● WORK ORDER: Go through the listing below and write out exactly the lines from the one that mentions "This screenshot has height=500, width=450." through the one that mentions "the blue final", minus the pictures.

● RECORDS PROVIDED:

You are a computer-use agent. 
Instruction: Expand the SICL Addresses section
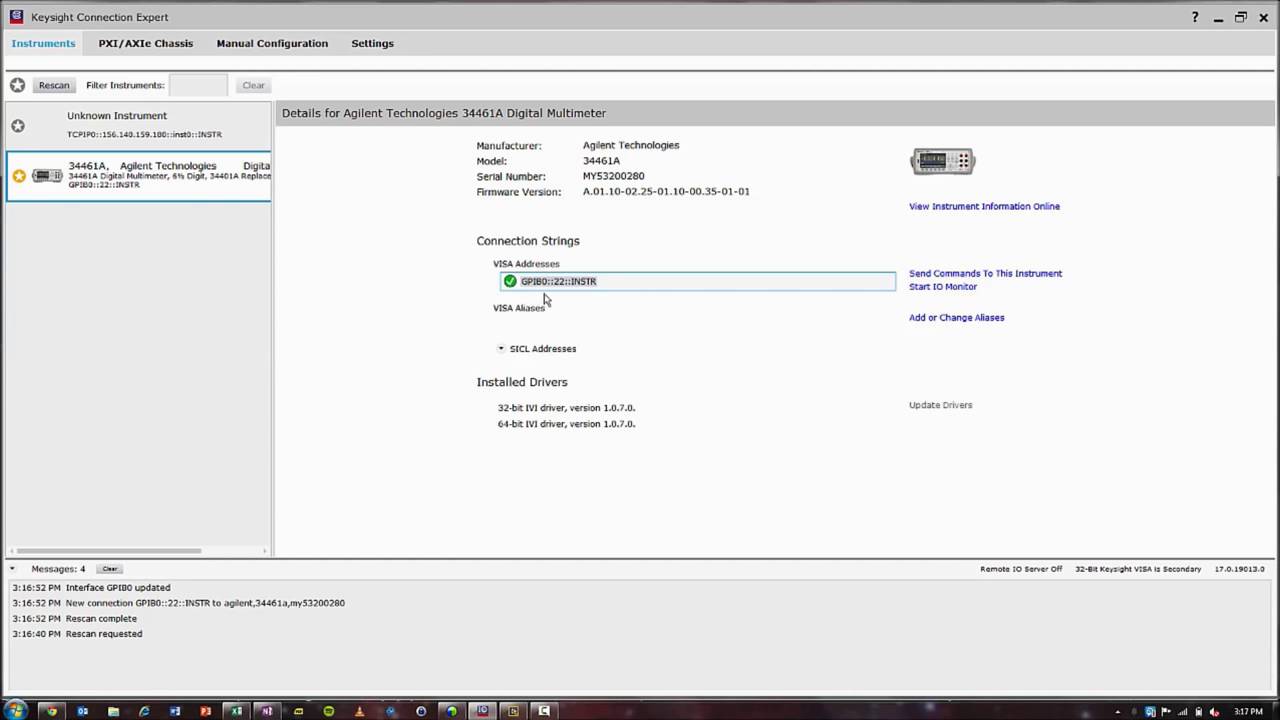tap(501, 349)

==

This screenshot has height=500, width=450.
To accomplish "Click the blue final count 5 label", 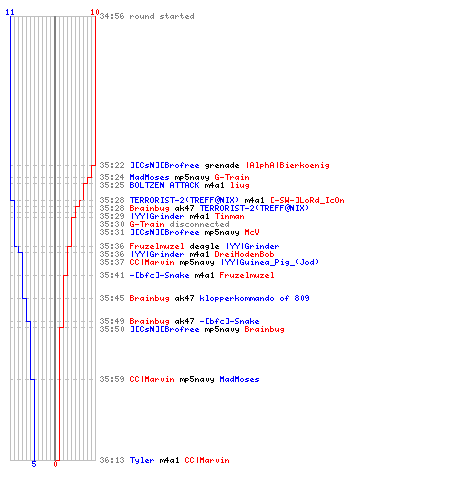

==

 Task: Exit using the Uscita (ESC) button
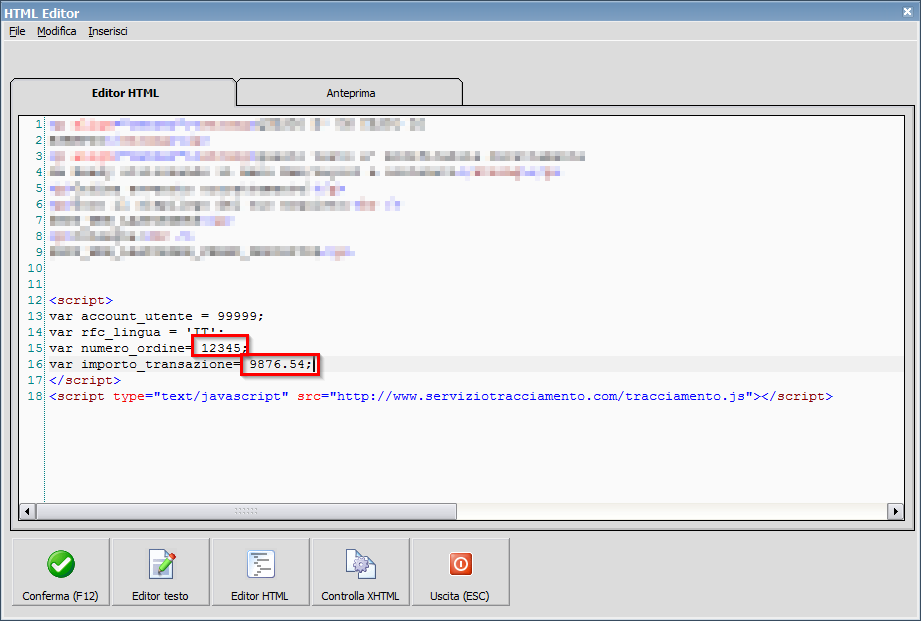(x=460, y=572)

● TASK OUTPUT:
This screenshot has height=500, width=450.
To accomplish "Click the blue final count 5 label", 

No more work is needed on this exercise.